Supplied records section start
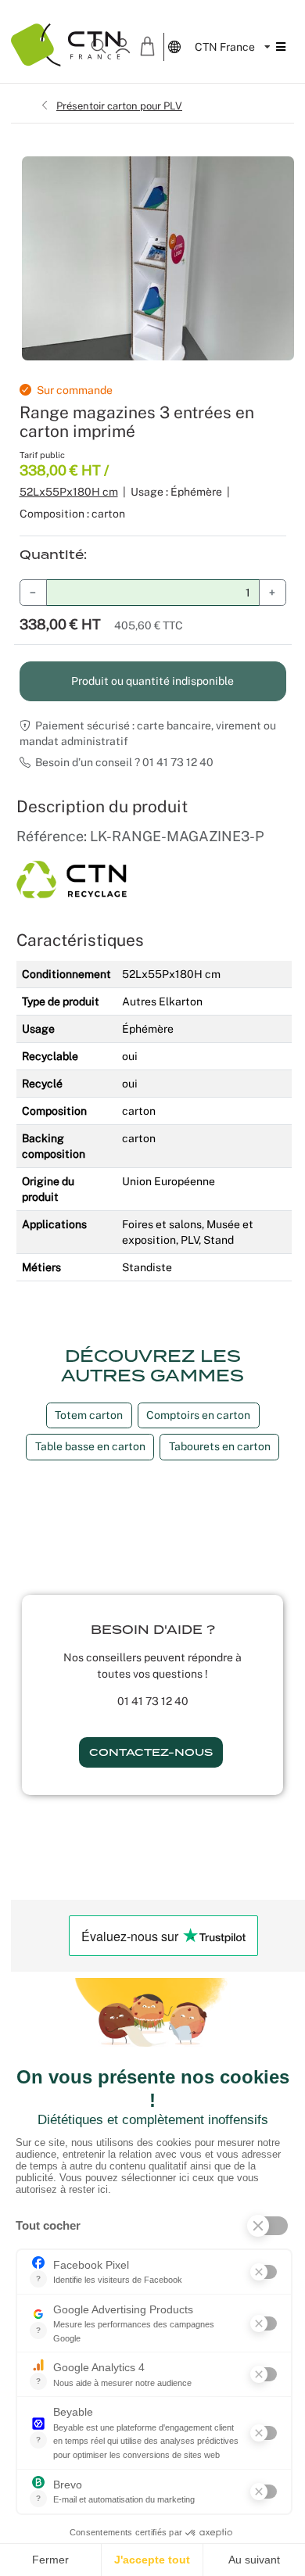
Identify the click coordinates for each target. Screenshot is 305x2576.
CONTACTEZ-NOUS (151, 1752)
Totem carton (89, 1415)
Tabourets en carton (220, 1446)
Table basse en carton (90, 1446)
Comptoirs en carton (198, 1415)
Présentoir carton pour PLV (119, 105)
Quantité (52, 555)
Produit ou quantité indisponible (152, 681)
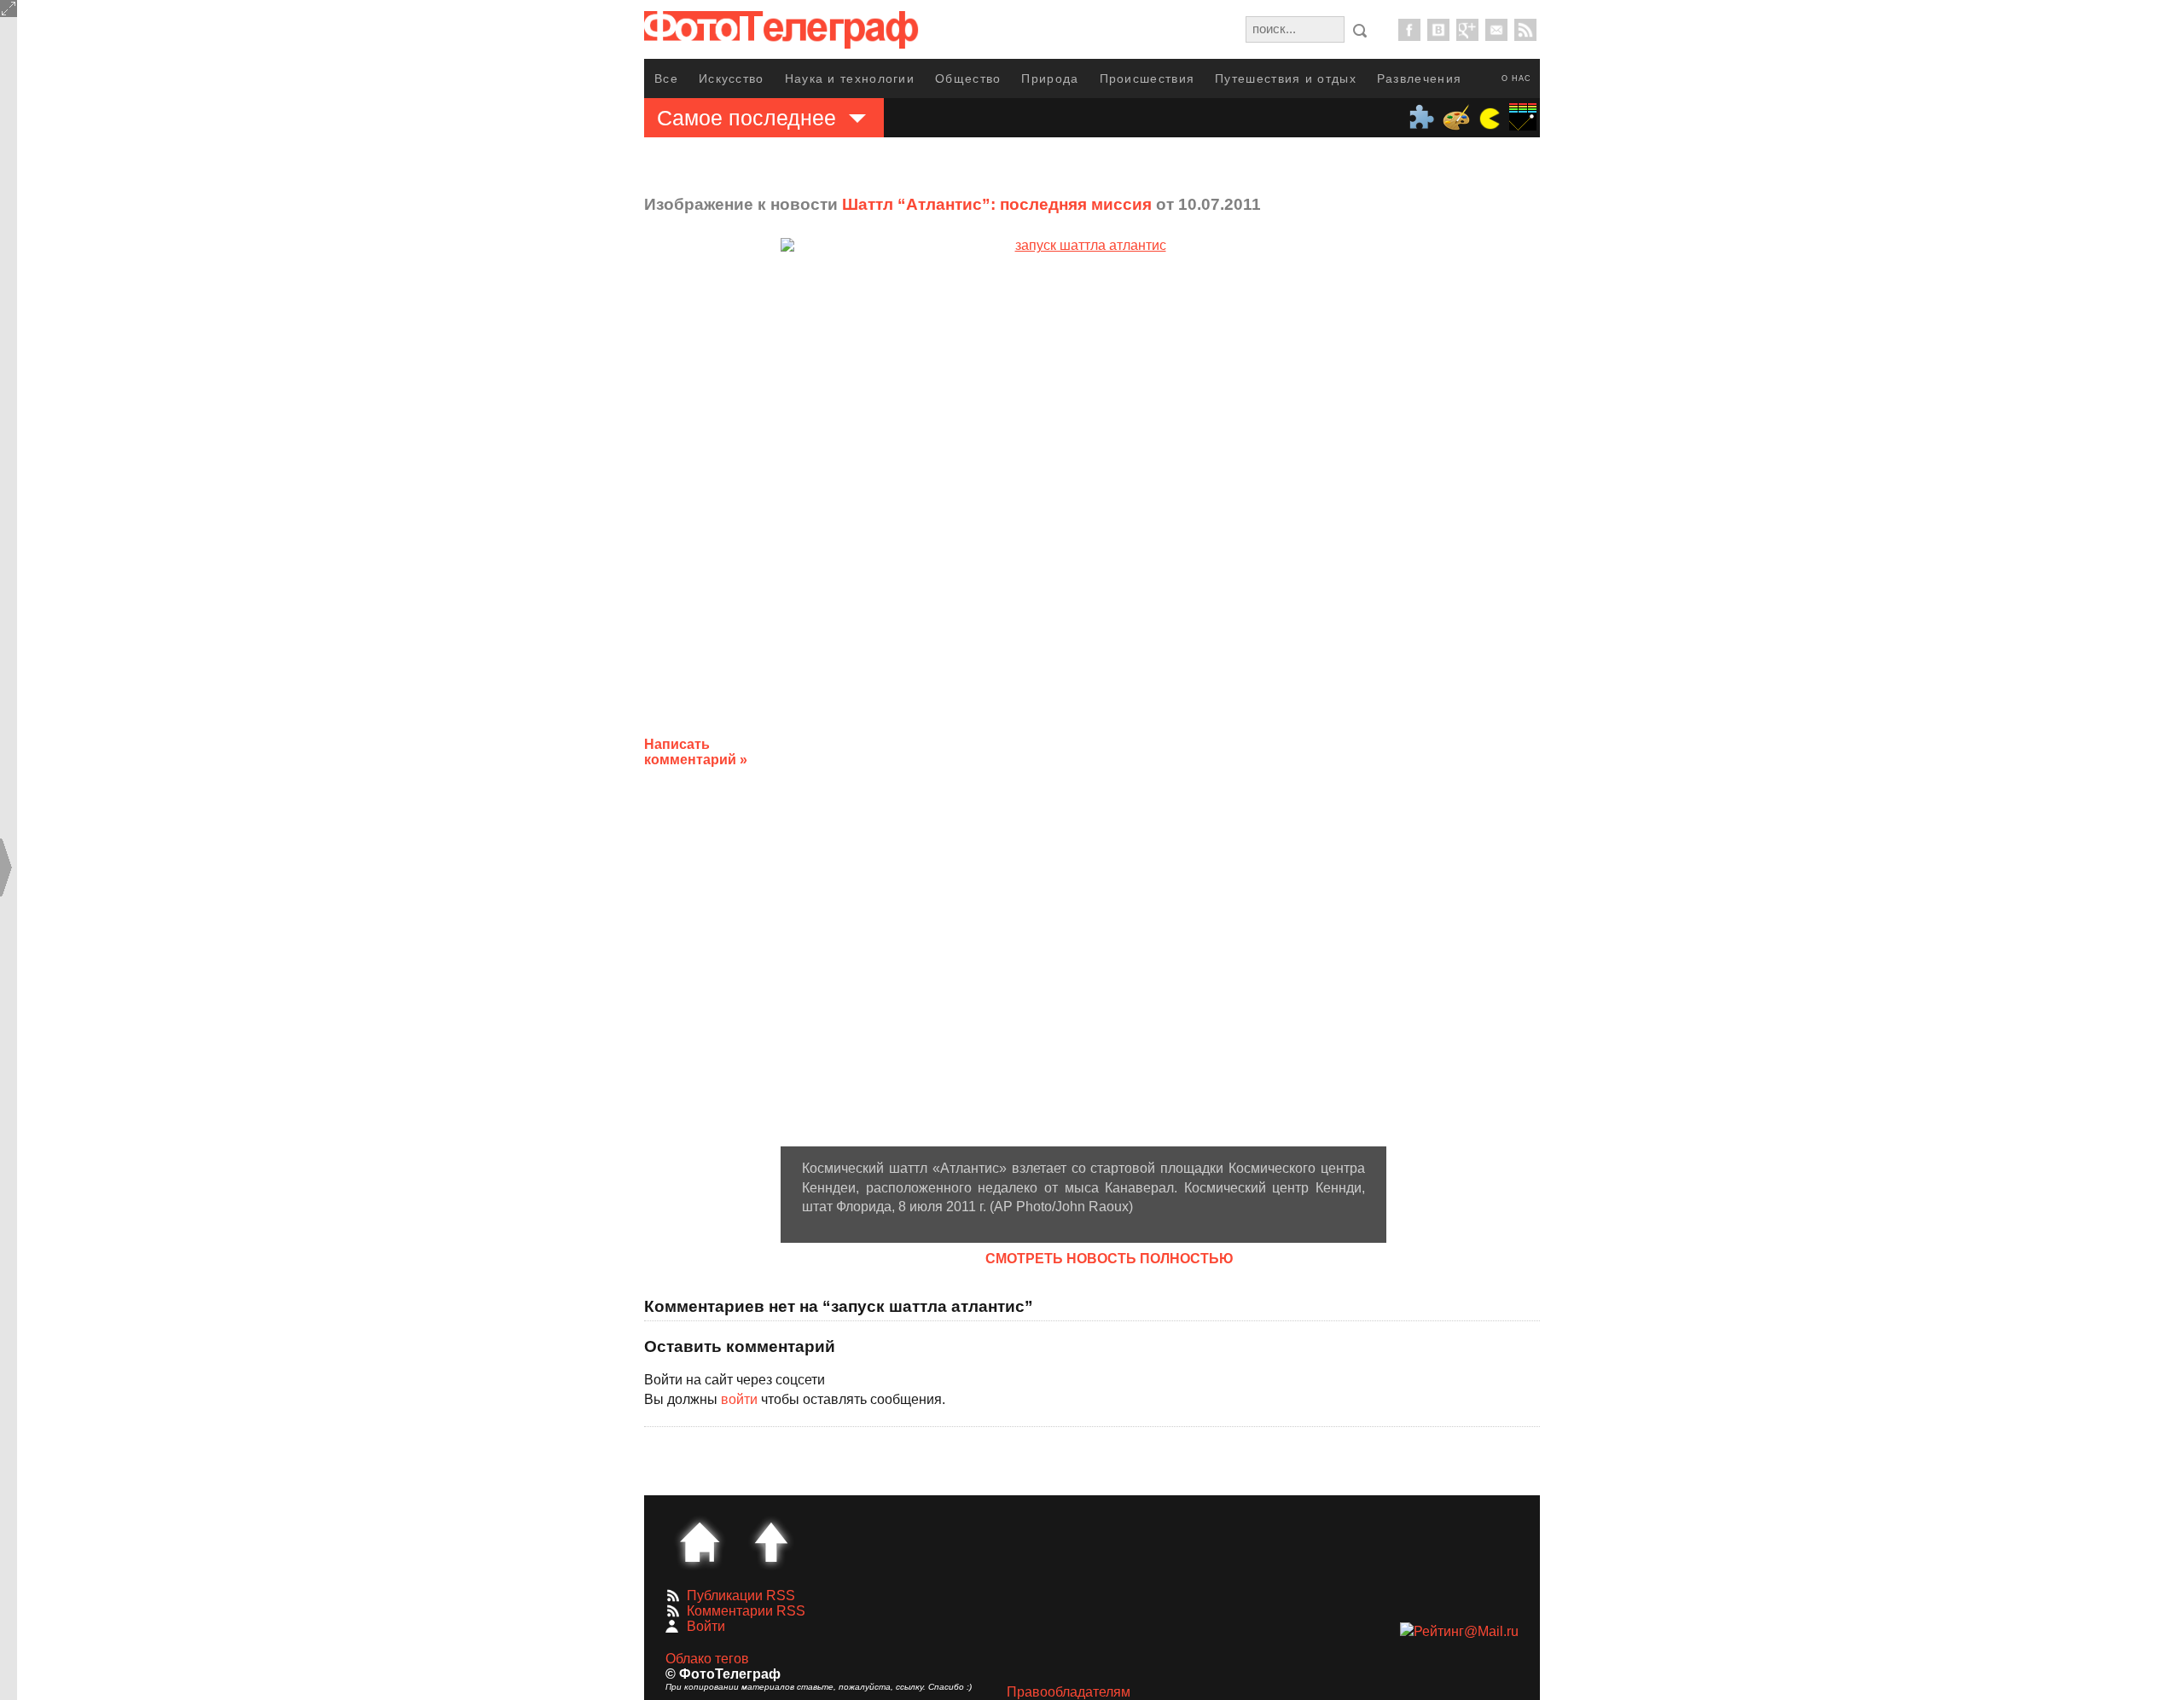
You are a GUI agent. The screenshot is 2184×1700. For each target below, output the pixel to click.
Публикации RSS (741, 1595)
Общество (968, 78)
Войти (706, 1626)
Supplied records section end
> What you have to do: Copy each line above where the string "click" occurs.

> Task output:
Identify the click coordinates for each target. Screenshot is 305x2576.
You are a GUI agent. The screenshot is 2184×1700. For each target below, output the pixel to click.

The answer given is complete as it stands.